Читать книгу Hasowski Appendix - Iwona Grodź - Страница 11

Linia i słowo

Оглавление

„Widzenie poprzedza słowo”19, dlatego nie możemy podważyć jego zasadniczej roli w życiu człowieka. Nie oznacza to oczywiście, że staram się w jakiś sposób gloryfikować widzenie, ale pragnę jedynie znaleźć uzasadnienie dla prapoczątku naszego poznania otaczającej rzeczywistości. Co prawda świat poznajemy wszystkimi zmysłami, ale pierwszą reakcją – pragnę podkreślić, że chodzi mi o twórczą odpowiedź na jego istnienie – jest przede wszystkim rysunek…

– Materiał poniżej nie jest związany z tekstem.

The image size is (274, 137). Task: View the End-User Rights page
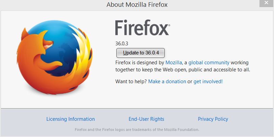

Może właśnie dlatego większość z nas pamięta ten okres dzieciństwa, wypełniony kształtami, liniami, barwami „żyjącymi” gdzieś na dziś pożółkłych kartkach papieru. Okres, w którym, chciałoby się powiedzieć, „słowa jeszcze nie było”, a jeżeli nawet istniało, to nie zostało do końca poznane. Wydaje mi się, że w tym momencie możemy dostrzec początek, a zarazem źródło pierwotności świata rysunków Brunona Schulza (1892–1942). W Opowiadaniach czytamy: „Początki mego rysowania gubią się w mgle mitologicznej. Jeszcze nie umiałem mówić, gdy pokrywałem już wszystkie papiery i brzegi gazet gryzmołami, które wzbudzały uwagę otoczenia”20. Owo opętanie kolorem i zmysłowym bogactwem świata, o którym pisał m.in. Jerzy Jarzębski21, nie jest jednostkowym przeżyciem, ale wkracza na obszar znacznie powszechniejszego doświadczenia. U Schulza jednak stanowi objaw jego niezwykłości.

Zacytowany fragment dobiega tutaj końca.